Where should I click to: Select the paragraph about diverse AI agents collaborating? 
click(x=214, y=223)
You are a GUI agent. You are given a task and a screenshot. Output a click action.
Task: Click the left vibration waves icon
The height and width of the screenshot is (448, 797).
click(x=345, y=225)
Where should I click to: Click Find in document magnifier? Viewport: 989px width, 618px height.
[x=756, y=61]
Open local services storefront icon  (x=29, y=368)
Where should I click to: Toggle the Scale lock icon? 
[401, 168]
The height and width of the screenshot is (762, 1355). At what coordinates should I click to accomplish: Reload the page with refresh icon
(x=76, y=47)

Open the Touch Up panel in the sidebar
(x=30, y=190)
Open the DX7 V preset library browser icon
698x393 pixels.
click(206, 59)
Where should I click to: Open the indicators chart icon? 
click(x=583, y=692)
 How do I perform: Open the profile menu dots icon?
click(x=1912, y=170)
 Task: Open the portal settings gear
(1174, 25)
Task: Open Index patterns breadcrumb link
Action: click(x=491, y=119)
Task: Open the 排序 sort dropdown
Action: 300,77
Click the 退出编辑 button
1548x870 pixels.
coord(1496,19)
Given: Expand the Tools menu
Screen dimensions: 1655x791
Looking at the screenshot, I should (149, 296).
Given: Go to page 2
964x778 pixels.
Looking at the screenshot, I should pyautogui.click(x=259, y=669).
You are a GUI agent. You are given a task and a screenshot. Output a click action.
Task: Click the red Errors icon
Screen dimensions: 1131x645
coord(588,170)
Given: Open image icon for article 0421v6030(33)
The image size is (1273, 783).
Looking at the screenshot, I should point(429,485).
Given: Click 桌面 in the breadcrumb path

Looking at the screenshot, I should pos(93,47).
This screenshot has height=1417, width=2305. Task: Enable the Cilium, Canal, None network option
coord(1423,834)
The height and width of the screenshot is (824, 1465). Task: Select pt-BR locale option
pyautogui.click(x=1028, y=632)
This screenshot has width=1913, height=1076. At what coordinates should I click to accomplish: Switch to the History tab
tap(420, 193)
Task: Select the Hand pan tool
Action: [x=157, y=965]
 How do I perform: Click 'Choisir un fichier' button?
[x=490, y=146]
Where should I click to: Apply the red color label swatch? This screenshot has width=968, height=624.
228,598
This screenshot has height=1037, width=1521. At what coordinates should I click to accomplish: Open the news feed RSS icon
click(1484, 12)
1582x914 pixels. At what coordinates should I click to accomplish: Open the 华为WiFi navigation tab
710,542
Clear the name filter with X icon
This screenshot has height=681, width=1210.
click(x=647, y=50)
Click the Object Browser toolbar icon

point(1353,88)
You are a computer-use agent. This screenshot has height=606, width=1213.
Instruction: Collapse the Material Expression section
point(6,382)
━━━
Action item: Send back an exact copy of only the lines from the line with "Open local services" up to and including the line with "Given: Go to page 2" in the data above.

Output:
Open local services storefront icon  (x=29, y=368)
Where should I click to: Toggle the Scale lock icon? 
[401, 168]
The height and width of the screenshot is (762, 1355). At what coordinates should I click to accomplish: Reload the page with refresh icon
(x=76, y=47)

Open the Touch Up panel in the sidebar
(x=30, y=190)
Open the DX7 V preset library browser icon
698x393 pixels.
click(206, 59)
Where should I click to: Open the indicators chart icon? 
click(x=583, y=692)
 How do I perform: Open the profile menu dots icon?
click(x=1912, y=170)
 Task: Open the portal settings gear
(1174, 25)
Task: Open Index patterns breadcrumb link
Action: click(x=491, y=119)
Task: Open the 排序 sort dropdown
Action: 300,77
Click the 退出编辑 button
1548x870 pixels.
coord(1496,19)
Given: Expand the Tools menu
Screen dimensions: 1655x791
Looking at the screenshot, I should (149, 296).
Given: Go to page 2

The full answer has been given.